» WHAT NEEDS TO BE DONE:
Nothing but the lines from the one containing "Click the Help icon in the toolbar" through the end of the entries below should appear in your answer, transcribed exactly; please drop the pictures.

» PROVIDED DATA:
* * * * *

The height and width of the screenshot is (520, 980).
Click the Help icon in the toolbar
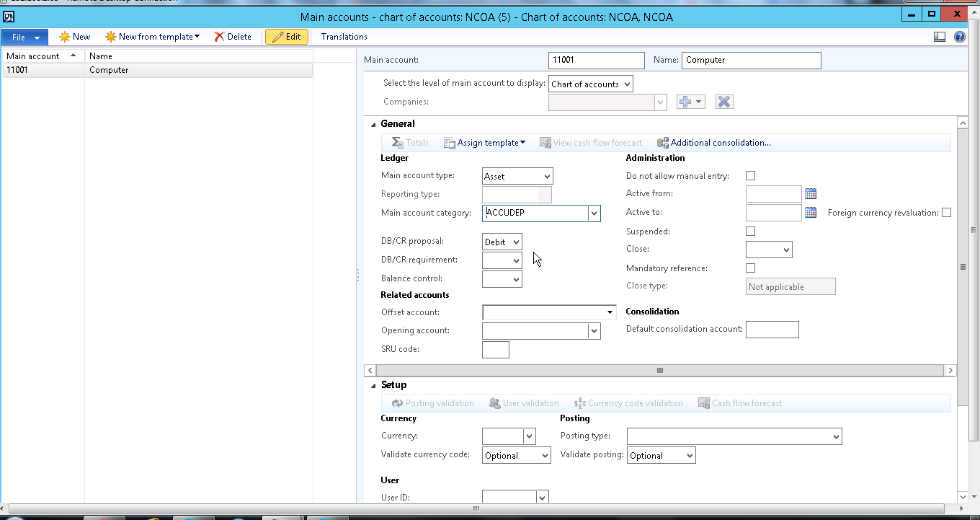(961, 36)
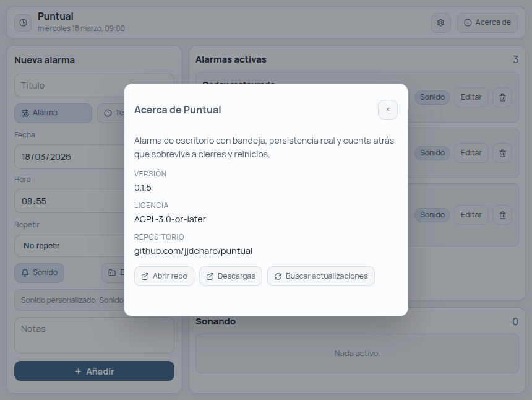Toggle the Sonido badge on the third alarm

click(432, 215)
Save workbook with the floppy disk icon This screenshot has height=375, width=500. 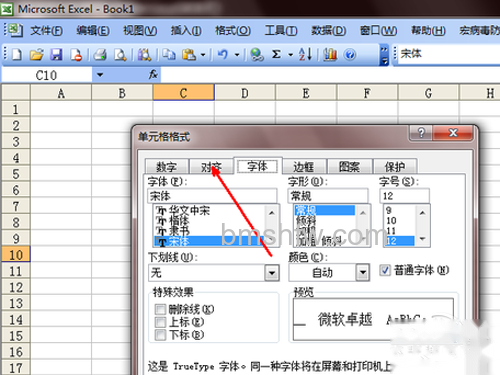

* * * * *

» RESPONSE:
Click the Help icon in the toolbar
(961, 36)
Toggle the Sonido badge on the third alarm

click(432, 215)
Save workbook with the floppy disk icon This screenshot has height=375, width=500. 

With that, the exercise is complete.